Efficient Representation of Natural Image Patches
Cheng Guo
TL;DR
The paper proposes an abstract, four-assumption IPU framework to study early visual processing under two objectives: maximize information transmission and model the input distribution. It shows these goals are generally distinct, deriving $D_{KL}(p\|q)=H_q-H_p$ and showing that maximizing $H_Q$ does not necessarily minimize $H_q$, then advocates an even-coding compromise. The authors demonstrate two concrete loss formulations for discrete inputs (single and multiple output dimensions) and extend to image patches by using real-valued outputs with a repulsive loss that yields near-binary, evenly distributed representations while preserving luminance, color, and edge information.

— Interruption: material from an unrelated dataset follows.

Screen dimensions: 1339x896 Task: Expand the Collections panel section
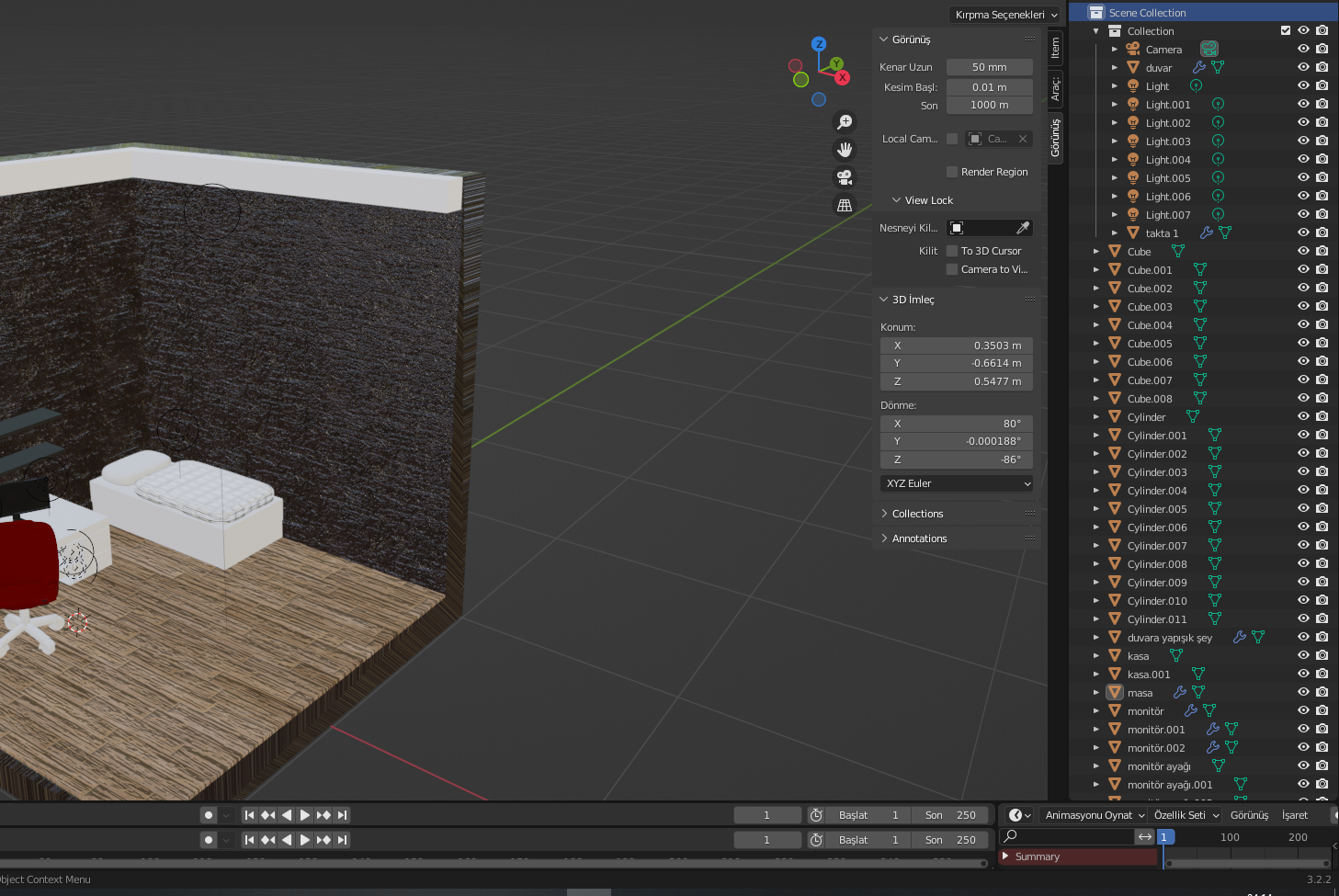[917, 514]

Compared to deep learning models, the unsupervised even-coding IPU for image patches achieves comparable perceptual structure with dramatically higher efficiency and without preprocessing, offering insights into biological coding and potential improvements for DL efficiency.
Abstract
Utilizing an abstract information processing model based on minimal yet realistic assumptions inspired by biological systems, we study how to achieve the early visual system's two ultimate objectives: efficient information transmission and accurate sensor probability distribution modeling. We prove that optimizing for information transmission does not guarantee optimal probability distribution modeling in general. We illustrate, using a two-pixel (2D) system and image patches, that an efficient representation can be realized through a nonlinear population code driven by two types of biologically plausible loss functions that depend solely on output. After unsupervised learning, our abstract information processing model bears remarkable resemblances to biological systems, despite not mimicking many features of real neurons, such as spiking activity. A preliminary comparison with a contemporary deep learning model suggests that our model offers a significant efficiency advantage. Our model provides novel insights into the computational theory of early visual systems as well as a potential new approach to enhance the efficiency of deep learning models.